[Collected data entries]

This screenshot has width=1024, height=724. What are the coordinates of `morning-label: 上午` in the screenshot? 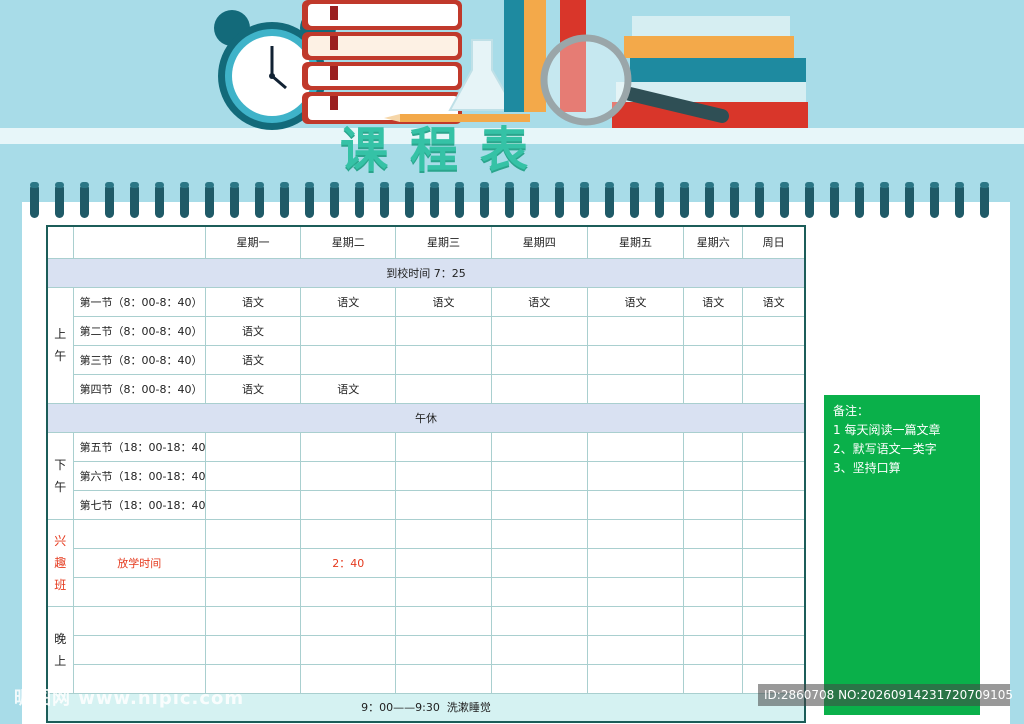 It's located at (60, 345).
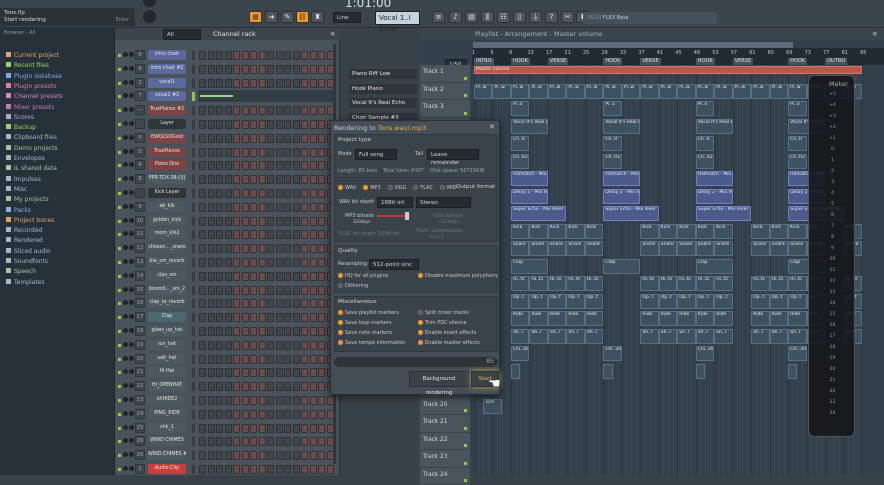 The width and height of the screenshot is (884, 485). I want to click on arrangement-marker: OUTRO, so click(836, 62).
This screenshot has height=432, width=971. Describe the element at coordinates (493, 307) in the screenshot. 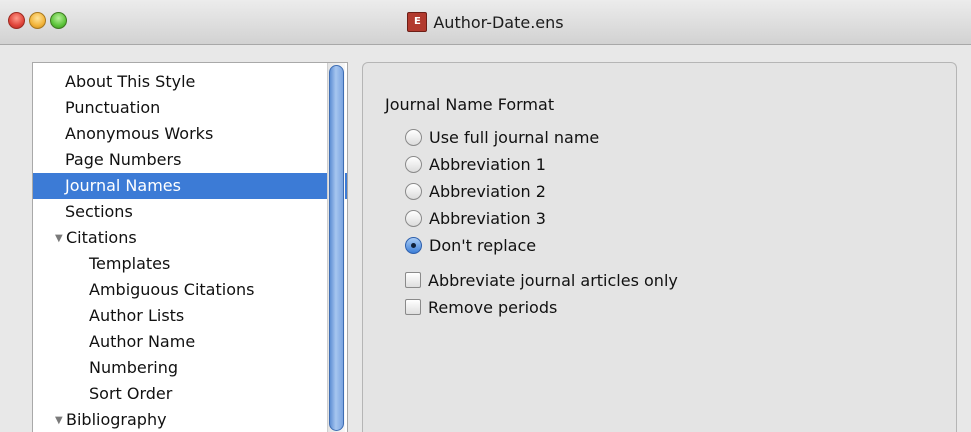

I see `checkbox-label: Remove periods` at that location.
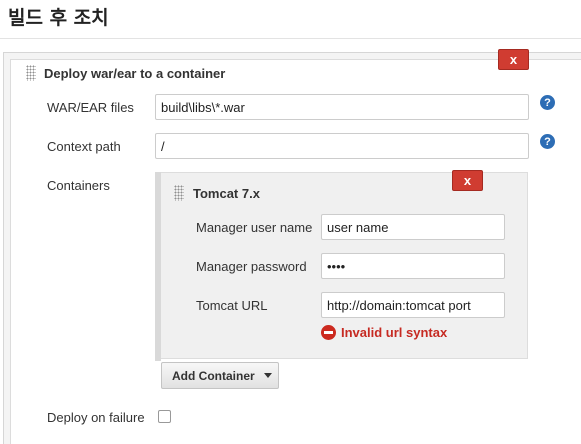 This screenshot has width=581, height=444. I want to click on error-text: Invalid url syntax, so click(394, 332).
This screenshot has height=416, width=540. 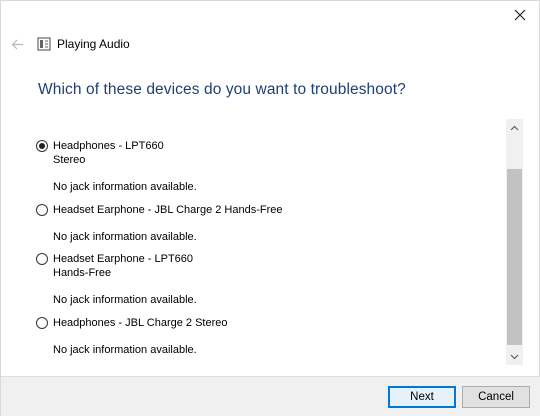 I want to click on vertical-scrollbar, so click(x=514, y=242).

## WHAT THIS TASK INVOLVES
In the items above, swap "Describe" for "Identify" in the lines from the one with "This screenshot has height=432, width=971." up to and including the one with "at that location.", changing nothing else. Return only those lines, without the pictures.

## RESPONSE BOX
This screenshot has height=432, width=971. Identify the element at coordinates (493, 307) in the screenshot. 

I see `checkbox-label: Remove periods` at that location.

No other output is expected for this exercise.